Overall, however, the 6 person cast works well as a unit and have a knack for supporting strengths and filling in for weaknesses. Director Fred Abrahamse is in part to thank for this. He's created a cohesive production that is both shocking and tragic; mysterious and comical that wholly transports one through the 5 acts. With that being said, there is a slight nonplus towards the end of the production where a climax in slow motion and unintentionally humorous prop choice snap one out of what has been the mystique of MACBETH for a second. Furthermore, there is a strange choice of sporadic Scottish accents throughout that make one wonder if there was significance to this or simply a lack of accentual ability.

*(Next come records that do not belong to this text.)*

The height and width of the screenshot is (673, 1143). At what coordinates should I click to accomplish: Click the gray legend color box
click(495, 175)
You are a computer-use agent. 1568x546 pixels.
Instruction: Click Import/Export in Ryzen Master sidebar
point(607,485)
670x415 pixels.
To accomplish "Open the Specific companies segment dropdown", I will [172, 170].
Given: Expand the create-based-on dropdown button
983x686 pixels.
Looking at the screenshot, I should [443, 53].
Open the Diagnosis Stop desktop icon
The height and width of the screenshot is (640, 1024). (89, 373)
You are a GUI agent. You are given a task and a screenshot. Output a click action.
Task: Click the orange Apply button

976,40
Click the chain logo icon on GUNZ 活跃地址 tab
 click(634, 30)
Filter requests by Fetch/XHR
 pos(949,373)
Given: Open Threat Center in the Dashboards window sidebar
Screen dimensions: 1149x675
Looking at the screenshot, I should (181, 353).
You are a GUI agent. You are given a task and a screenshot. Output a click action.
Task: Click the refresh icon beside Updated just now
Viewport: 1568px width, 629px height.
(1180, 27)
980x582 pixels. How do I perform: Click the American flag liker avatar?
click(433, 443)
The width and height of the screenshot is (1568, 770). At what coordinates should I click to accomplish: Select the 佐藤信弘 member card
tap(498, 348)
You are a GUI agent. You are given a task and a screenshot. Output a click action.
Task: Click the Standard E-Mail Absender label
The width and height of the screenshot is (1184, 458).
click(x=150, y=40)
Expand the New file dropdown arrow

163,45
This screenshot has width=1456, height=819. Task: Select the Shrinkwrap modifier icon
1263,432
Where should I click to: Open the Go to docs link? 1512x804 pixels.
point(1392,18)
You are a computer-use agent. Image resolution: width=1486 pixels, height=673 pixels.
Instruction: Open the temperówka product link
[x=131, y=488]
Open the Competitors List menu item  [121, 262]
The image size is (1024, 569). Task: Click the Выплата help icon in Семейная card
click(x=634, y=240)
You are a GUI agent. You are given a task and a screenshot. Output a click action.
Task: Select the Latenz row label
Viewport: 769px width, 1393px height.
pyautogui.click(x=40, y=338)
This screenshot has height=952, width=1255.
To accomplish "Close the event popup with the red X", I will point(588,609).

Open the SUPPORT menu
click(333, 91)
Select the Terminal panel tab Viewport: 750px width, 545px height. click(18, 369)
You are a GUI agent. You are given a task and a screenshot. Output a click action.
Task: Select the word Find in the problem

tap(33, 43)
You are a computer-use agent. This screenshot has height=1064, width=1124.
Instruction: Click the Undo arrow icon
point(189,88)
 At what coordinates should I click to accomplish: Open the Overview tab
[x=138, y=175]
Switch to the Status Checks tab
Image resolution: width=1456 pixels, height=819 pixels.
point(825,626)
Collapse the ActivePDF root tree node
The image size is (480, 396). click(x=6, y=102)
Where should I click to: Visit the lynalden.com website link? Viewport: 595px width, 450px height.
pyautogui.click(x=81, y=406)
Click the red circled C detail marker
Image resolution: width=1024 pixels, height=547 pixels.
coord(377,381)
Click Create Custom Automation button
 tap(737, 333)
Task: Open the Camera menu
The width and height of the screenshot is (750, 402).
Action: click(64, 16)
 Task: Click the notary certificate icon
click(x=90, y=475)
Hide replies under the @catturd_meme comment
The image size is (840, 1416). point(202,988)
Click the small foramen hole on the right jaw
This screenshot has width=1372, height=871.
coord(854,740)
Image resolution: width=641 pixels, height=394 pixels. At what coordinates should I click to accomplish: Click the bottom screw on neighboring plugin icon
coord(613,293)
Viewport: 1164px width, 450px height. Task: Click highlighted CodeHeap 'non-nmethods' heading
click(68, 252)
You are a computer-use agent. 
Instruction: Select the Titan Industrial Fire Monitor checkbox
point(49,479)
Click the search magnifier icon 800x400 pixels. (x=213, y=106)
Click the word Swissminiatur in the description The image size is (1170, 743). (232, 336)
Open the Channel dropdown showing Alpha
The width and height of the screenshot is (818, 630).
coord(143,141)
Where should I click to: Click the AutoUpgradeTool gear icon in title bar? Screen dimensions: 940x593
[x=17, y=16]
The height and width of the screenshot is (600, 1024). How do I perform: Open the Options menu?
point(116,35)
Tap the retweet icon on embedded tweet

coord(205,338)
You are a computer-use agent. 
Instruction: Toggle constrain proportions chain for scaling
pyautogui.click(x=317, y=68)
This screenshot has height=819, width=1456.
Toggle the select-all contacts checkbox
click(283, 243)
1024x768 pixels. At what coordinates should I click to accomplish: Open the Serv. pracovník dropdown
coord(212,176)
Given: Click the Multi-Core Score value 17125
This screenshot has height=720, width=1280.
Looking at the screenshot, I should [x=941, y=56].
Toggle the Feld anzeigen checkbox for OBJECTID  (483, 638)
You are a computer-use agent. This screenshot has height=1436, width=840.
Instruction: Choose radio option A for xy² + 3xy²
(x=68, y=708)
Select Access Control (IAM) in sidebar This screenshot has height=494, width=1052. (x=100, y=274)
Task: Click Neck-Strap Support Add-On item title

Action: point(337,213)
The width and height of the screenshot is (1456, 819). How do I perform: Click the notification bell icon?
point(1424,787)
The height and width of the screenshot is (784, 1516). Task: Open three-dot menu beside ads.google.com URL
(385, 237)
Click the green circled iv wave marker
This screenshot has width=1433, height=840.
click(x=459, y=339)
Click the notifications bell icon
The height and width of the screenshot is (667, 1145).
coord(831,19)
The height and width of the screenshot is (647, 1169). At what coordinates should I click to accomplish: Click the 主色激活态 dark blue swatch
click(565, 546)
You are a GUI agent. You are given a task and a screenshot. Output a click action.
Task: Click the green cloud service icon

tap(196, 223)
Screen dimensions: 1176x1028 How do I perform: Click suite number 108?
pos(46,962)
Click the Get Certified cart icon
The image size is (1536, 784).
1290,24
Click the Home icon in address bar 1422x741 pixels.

Despite these minuscule setbacks, the creative team has put on a unique and memorable production. The ambience is set from the moment you enter the theatre; combined with atmospheric set and lighting design and compositions from Charl-Johan Lingenfelder. The enveloping feel of MACBETH is skillfully unnerving and resolutely captivating.
What stood out for me personally about this show is that is upholds this aura of modernity while also playing homage to English Renaissance theatre. The all-male cast, entrances and exits via the back of the stage rather than the wings, and the straightforward addressing of the audience ring true to classic conventions. Combined with an invigorating take on dialogue, subtle directorial intricacies and a memorable use of puppetry, there are contemporaneous elements throughout.
This Abrahamse and Meyer's production may not necessarily be groundbreaking in terms of Shakespeare productions; and this is exactly why it should be seen. MACBETH stands as a respectful rendition of a classic, while also bursting forth with theatrical ingenuity.